Task item:
From the line containing "Select the Home name in the Projects table" down to the final line of the entries below, quote every line verbatim. Exclude pictures.

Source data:

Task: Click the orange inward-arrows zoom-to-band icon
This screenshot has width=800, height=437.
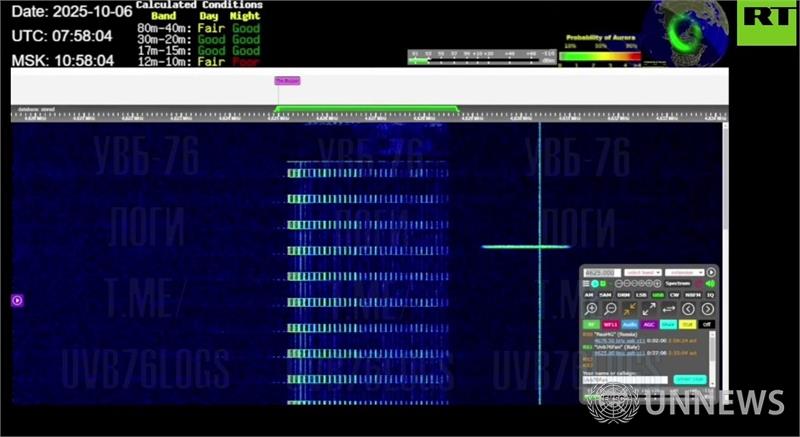Action: [x=630, y=309]

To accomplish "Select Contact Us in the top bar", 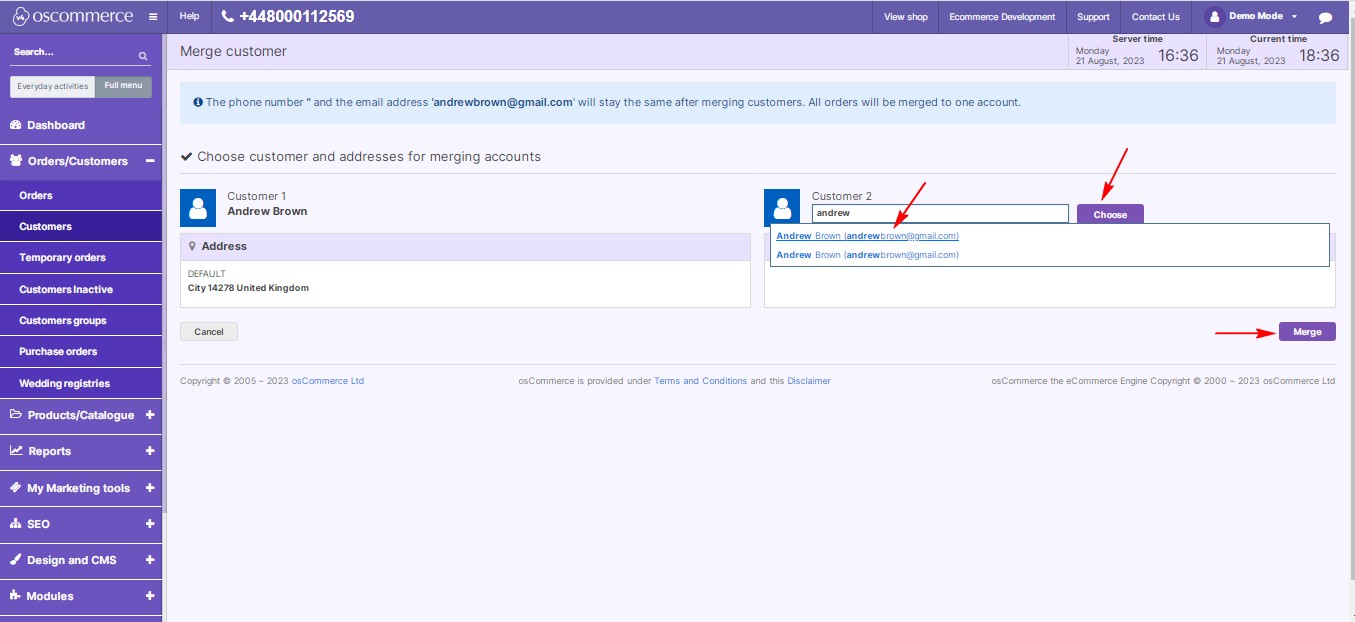I will click(x=1155, y=16).
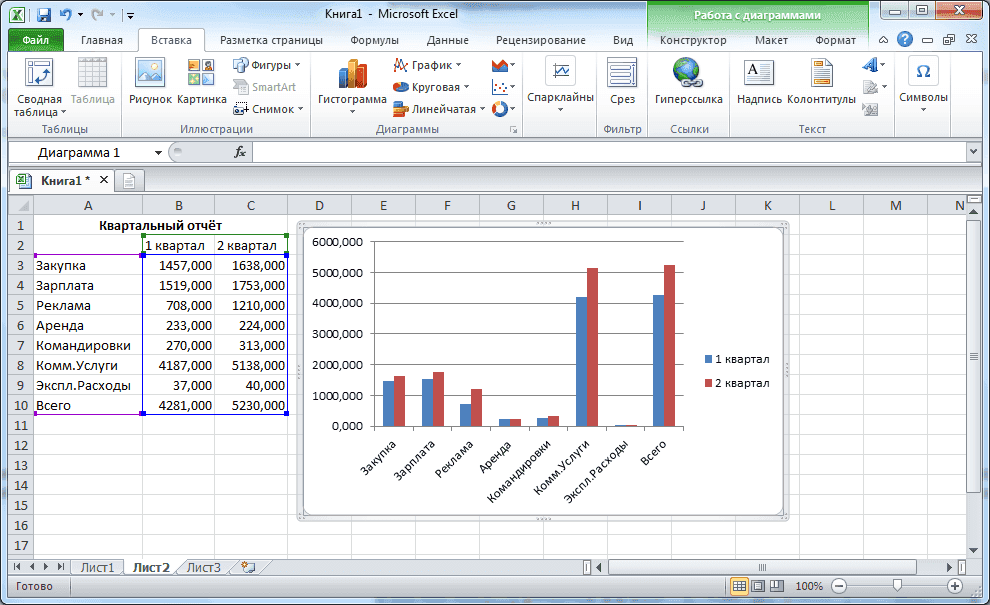Viewport: 990px width, 605px height.
Task: Switch to Page Layout view in status bar
Action: [x=757, y=586]
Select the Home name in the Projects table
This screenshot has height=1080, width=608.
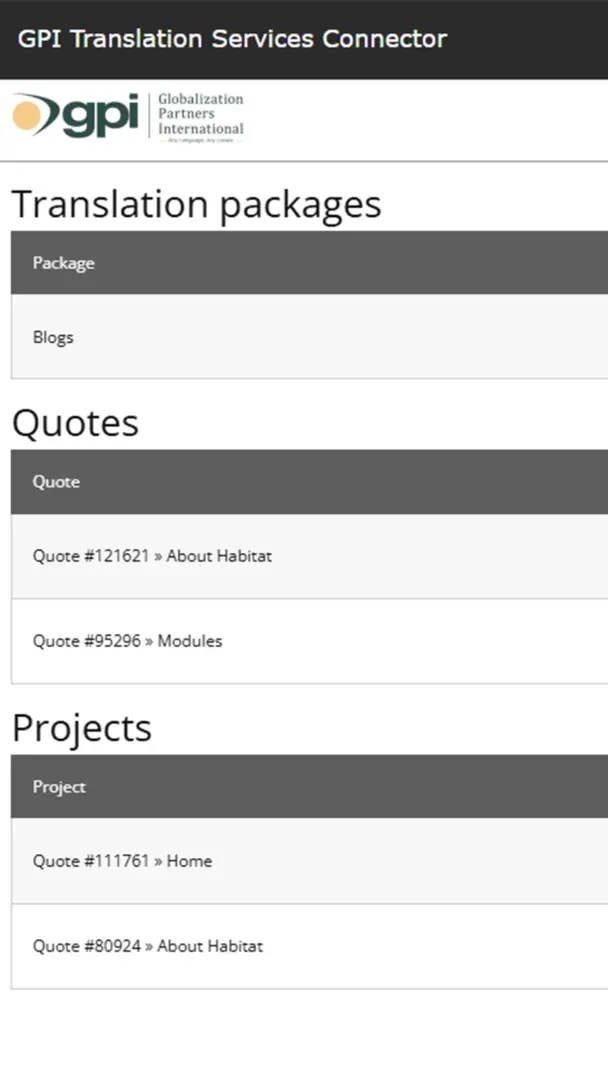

Reply to the exercise:
Select the Home name in the Projects table
This screenshot has height=1080, width=608.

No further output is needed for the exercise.